I know of one teacher who, discovering she had a very quick sixth-grade class whose student got all their work done quickly and were asking her about the Spanish text she was studying during her free period, began to teach them some elementary Spanish. She was ordered to stop because the school would not permit one group of students to have any instruction not given to all. I also heard an elementary school teacher's aide sneer that she couldn't stand kids who read a lot: "They think they know so much."

Face it, the main role of schools in our society is to keep the kids off the streets for several hours a day. (In fact, during the Depression, the legal age for leaving school was increased specifically to keep teenagers from competing with adults for scarce jobs.)

Posted by: sideswiththekids | March 3, 2011 9:11 AM | Report abuse

@sideswiththekids I went to public school in Texas. Sadly we moved to Virginia where I had to spend a year nearly asleep at school... I was shocked that the Math Team at my school in Virginia didn't even have practices. In Texas, in 6th and 7th grade, we practiced for an hour per day before school, four days per week. (With the greatest teacher I ever had!) I managed to finish in the top 20 nationally in one competition. In Virginia, I did well in the regional and state MathCounts competitions, but can't help thinking I could have won if I'd had the right support. My parents just aren't math-y Dad's PhD is in Educational Administration, if that means anything.

So many seem to think of math as boring, but many of the competitions were "standardized", but required a huge amount of creative problem solving. Much more than is required to glue some junk onto poster board. Many physics problems likewise require some leaps to jump to the next level of thinking. These things can be tested, are tested, and it works great.

Don't let a few bad tests ruin the concept, make the tests better.

Posted by: staticvars | March 3, 2011 11:32 AM | Report abuse

Timothy D. Slekar has made a fundamental error in his headline. John Taylor Gatto actually recommends students write, "I would prefer not to take your test", thus the name "The Bartelby Project" based on "Bartelby the Scrivner" written by Herman Melville in 1853.

Preferring not to has a completely different tone to refusing. Gatto's final sentence in "Weapons of Mass Instruction", following this quote is, "An old man's prayers be with you."

Posted by: EJ1123 | March 3, 2011 12:54 PM | Report abuse

Another great article! I wonder what would happen if students did refuse to take the tests?

Posted by: jlp19 | March 3, 2011 1:22 PM | Report abuse

Great article Valerie - but why put your child on the line to conscientiously object? As his parent you have the RIGHT to opt him out of standardized testing. It is the loophole that helped get this garbage accepted in the first place. It is not well-disseminated, but it sounds like word is starting to spread. Last year I pulled both my kids from standardized testing (not from school - just the test). First my son, because of his teacher's punitive methods when kids didn't learn what she was supposed to teach. Then, when my daughter started experiencing extreme anxiety about taking the tests, I opted her out as well. Don't get me wrong - I LOVE taking tests.

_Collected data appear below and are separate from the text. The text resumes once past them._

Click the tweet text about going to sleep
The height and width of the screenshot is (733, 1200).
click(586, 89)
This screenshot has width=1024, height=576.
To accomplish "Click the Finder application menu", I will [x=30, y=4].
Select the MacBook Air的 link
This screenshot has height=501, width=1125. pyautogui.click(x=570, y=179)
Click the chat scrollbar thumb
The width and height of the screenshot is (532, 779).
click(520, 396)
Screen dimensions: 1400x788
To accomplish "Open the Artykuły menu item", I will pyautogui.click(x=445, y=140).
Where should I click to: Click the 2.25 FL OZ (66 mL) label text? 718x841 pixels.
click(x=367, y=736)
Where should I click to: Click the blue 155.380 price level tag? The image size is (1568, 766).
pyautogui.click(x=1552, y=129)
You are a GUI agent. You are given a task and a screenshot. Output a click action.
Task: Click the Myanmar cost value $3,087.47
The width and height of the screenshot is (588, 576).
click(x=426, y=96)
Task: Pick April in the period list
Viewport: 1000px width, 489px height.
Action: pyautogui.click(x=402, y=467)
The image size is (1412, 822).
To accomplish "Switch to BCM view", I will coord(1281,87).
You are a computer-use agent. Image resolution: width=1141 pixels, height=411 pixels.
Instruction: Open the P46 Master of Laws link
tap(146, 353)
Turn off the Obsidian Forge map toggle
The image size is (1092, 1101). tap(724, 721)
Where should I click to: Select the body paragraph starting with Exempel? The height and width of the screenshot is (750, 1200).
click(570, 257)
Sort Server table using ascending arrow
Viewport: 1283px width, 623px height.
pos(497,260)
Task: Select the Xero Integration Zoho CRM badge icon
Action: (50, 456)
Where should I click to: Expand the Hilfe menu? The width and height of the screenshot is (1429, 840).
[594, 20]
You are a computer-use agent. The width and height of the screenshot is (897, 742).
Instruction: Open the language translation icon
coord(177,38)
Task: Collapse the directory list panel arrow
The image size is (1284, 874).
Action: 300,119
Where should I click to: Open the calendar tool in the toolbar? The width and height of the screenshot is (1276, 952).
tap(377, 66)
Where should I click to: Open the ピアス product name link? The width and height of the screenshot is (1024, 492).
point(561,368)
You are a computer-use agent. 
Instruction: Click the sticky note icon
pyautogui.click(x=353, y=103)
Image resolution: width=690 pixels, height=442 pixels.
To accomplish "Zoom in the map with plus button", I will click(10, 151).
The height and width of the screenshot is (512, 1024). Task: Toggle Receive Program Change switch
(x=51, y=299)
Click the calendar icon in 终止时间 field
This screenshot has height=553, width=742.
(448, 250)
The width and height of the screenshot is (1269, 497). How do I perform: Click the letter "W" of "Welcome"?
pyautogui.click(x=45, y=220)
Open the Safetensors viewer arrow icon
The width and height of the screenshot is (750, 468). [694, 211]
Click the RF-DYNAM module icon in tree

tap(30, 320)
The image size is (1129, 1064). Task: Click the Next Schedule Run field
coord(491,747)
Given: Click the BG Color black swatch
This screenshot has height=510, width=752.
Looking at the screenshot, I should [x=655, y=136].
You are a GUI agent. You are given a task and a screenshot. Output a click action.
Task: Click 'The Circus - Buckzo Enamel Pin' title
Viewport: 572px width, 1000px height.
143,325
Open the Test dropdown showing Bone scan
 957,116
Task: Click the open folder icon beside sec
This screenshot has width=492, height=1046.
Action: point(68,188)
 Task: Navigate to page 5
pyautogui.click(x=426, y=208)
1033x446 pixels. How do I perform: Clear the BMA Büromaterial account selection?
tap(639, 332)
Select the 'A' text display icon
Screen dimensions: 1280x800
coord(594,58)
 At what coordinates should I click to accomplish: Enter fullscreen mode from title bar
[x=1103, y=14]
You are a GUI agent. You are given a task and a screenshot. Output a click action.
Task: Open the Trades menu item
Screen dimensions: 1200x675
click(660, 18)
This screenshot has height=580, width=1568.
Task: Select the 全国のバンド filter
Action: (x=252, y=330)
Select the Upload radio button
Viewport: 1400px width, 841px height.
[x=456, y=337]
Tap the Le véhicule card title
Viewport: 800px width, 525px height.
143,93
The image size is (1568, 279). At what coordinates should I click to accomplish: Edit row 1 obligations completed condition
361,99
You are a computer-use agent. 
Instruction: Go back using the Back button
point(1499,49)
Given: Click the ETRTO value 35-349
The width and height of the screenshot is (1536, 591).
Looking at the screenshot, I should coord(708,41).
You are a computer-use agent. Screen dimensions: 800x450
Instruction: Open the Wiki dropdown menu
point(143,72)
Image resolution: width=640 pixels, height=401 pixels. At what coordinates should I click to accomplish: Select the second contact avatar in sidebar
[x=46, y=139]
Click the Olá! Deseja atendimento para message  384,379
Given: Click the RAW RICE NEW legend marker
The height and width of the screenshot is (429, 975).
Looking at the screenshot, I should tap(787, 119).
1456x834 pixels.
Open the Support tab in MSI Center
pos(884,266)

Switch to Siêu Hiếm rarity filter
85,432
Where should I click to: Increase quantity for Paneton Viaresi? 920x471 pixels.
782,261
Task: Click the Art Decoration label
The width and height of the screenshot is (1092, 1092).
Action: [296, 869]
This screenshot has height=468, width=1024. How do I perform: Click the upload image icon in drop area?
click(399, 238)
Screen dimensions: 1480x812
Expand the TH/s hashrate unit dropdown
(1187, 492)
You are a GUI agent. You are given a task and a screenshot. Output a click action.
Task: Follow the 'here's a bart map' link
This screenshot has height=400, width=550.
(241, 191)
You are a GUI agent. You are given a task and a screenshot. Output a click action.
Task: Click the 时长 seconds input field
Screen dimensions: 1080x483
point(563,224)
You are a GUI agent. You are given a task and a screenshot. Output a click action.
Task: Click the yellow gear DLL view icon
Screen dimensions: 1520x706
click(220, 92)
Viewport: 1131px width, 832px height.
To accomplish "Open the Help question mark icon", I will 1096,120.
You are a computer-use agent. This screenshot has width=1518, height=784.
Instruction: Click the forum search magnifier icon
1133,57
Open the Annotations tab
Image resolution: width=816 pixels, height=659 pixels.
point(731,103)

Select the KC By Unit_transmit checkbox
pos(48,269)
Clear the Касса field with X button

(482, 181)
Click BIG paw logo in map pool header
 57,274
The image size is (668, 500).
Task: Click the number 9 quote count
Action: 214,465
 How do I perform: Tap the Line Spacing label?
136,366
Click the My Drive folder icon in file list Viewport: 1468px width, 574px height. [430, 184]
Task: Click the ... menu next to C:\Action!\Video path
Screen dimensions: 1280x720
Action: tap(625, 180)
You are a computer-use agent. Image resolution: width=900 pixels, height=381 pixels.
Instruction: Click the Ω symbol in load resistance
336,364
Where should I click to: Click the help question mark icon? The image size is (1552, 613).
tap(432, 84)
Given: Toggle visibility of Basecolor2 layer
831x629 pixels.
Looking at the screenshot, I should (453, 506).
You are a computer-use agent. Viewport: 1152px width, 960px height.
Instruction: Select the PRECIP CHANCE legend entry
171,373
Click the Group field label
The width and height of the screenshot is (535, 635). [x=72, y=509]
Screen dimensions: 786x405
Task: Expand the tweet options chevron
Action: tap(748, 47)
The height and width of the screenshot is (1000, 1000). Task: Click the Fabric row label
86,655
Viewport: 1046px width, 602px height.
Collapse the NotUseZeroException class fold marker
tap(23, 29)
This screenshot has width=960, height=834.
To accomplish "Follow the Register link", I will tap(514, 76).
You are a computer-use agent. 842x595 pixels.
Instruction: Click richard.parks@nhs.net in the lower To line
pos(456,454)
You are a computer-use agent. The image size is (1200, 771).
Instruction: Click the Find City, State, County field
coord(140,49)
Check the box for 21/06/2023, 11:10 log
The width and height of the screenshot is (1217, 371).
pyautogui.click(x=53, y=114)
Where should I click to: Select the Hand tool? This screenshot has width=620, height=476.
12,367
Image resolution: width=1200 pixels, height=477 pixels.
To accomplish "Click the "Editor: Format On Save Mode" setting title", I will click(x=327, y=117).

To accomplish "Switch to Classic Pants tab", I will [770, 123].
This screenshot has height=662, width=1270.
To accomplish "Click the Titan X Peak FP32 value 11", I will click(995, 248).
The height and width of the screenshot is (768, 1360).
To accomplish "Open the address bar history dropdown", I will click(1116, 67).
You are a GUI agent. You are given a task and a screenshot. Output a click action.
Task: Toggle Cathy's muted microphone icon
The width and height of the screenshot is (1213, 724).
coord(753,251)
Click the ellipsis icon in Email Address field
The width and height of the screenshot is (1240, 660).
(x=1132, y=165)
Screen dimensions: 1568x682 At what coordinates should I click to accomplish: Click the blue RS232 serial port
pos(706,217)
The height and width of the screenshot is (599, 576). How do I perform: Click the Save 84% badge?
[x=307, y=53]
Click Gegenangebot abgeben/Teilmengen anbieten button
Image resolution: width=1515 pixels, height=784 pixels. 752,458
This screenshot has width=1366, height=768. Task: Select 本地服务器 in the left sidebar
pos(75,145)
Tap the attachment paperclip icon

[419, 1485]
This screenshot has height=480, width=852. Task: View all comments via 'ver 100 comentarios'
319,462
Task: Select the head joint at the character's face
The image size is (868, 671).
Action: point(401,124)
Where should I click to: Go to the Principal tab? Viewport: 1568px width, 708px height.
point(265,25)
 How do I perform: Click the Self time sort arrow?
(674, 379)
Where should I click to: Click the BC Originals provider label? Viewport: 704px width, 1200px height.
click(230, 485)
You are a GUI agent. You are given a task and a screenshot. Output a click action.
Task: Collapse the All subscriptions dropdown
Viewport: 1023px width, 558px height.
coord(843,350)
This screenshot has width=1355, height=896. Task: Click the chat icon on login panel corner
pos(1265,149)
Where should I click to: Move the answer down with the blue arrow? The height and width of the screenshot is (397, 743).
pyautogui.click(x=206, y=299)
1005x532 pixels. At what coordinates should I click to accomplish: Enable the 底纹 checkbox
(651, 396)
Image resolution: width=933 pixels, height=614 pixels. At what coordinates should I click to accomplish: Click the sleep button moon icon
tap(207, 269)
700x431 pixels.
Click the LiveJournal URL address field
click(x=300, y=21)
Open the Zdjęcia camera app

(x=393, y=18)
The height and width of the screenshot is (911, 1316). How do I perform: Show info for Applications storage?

My son LOVES taking tests (he's very much as you described your son - with the exception of reading directions, he will read a software game manual cover to cover before playing). My daughter - up until that time LOVED taking tests. We're weird. Both my kids usually test very high on the scale. One reason for opting them out was to prevent the school from obtaining a better average based on my kids' typically excellent performance. If they weren't going to play nice with us - they weren't going to get the benefit of my kids' good scores.

So opt-out - by all means. Just stand up and do it yourself. Then you can have a conversation with your son (as I did with my kids) about why Mom objects to the tests and what their actual value is.